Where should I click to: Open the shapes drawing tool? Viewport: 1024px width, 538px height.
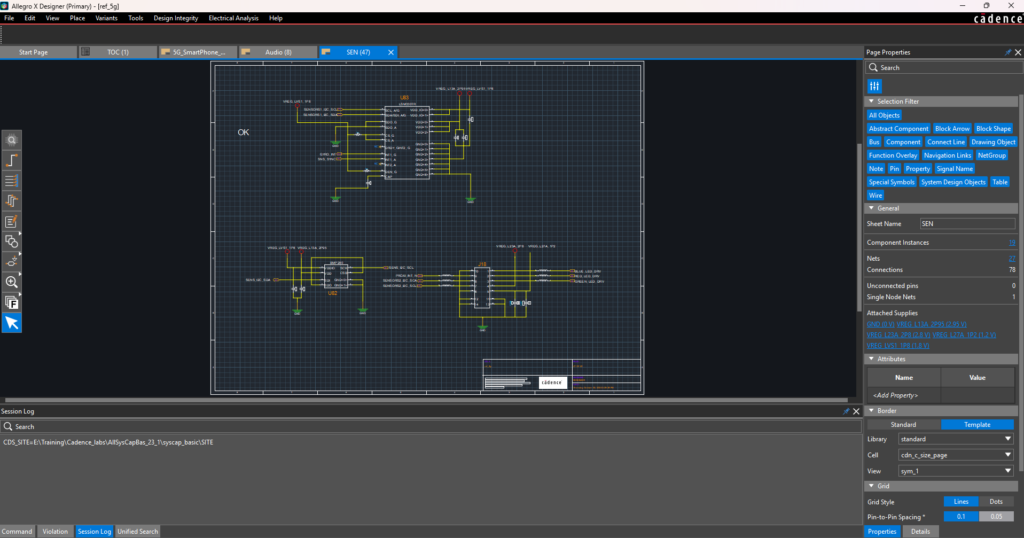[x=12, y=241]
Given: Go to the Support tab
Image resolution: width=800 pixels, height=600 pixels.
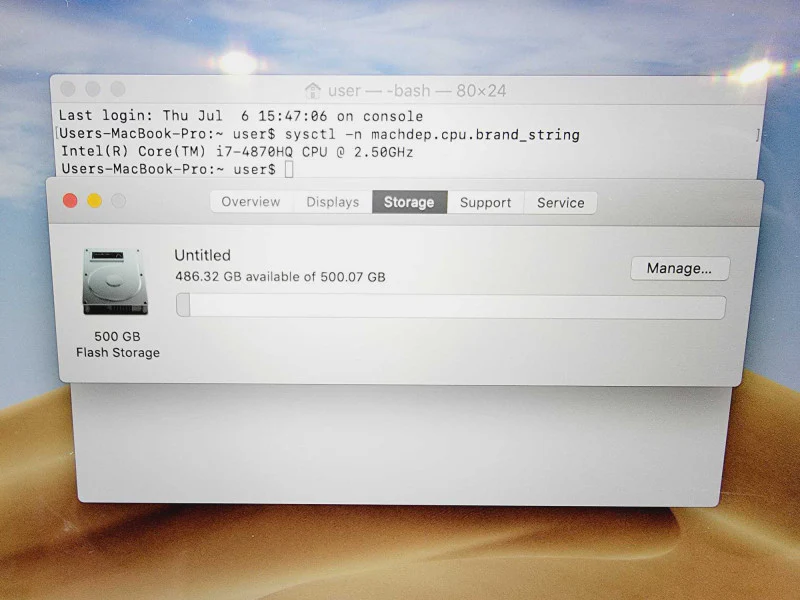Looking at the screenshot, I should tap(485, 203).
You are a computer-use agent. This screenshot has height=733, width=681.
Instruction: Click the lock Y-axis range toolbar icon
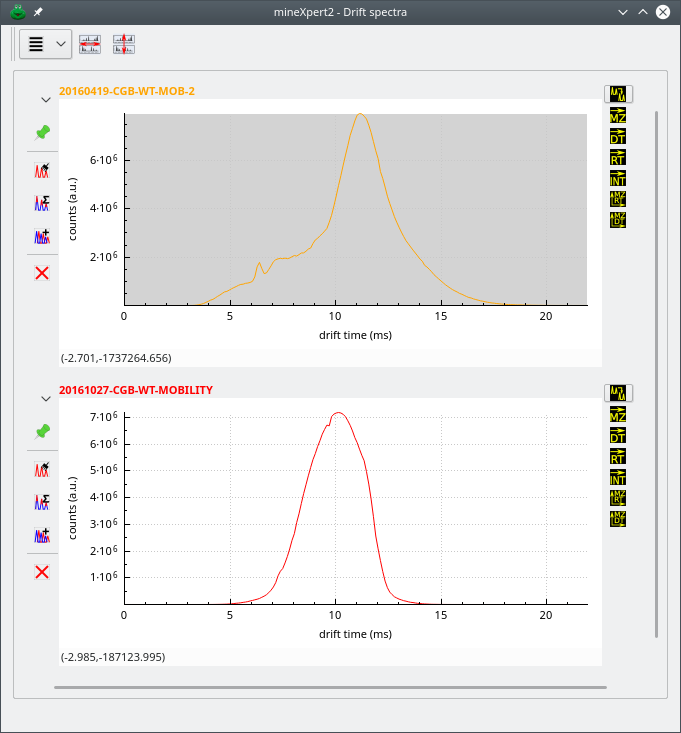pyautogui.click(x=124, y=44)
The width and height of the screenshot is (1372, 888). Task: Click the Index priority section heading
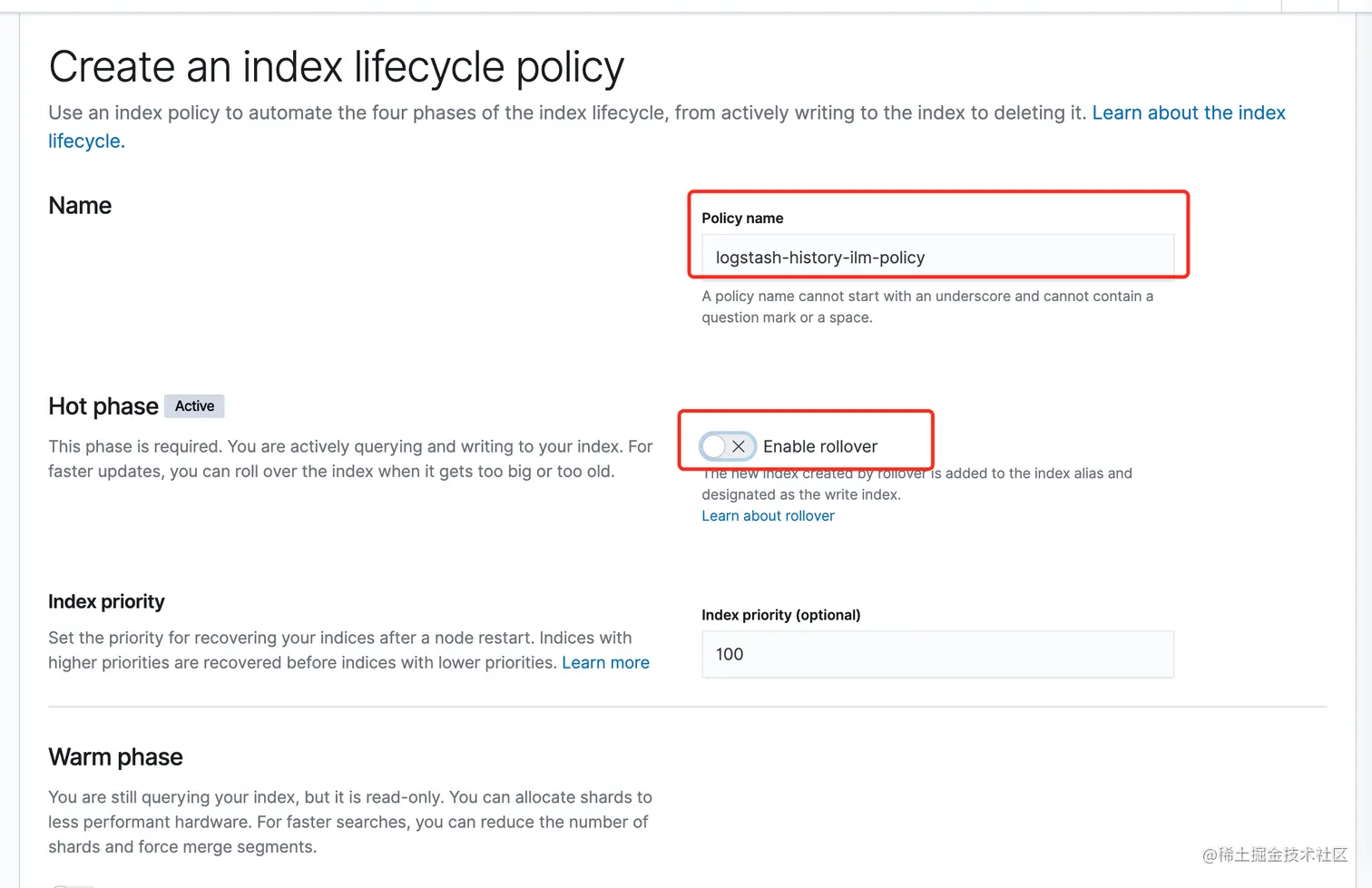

**********

**Set task**
Render every line of the entries above as a Markdown table with the columns Row and Line text, numbering the rows and skipping blank lines. Leave the pictures out.

**Response to the exercise**
| Row | Line text |
|---|---|
| 1 | Where should I click to: Open the shapes drawing tool? Viewport: 1024px width, 538px height. |
| 2 | [x=12, y=241] |
| 3 | Given: Go to the Support tab |
| 4 | Image resolution: width=800 pixels, height=600 pixels. |
| 5 | Looking at the screenshot, I should tap(485, 203). |
| 6 | You are a computer-use agent. This screenshot has height=733, width=681. |
| 7 | Instruction: Click the lock Y-axis range toolbar icon |
| 8 | pyautogui.click(x=124, y=44) |
| 9 | The width and height of the screenshot is (1372, 888). Task: Click the Index priority section heading |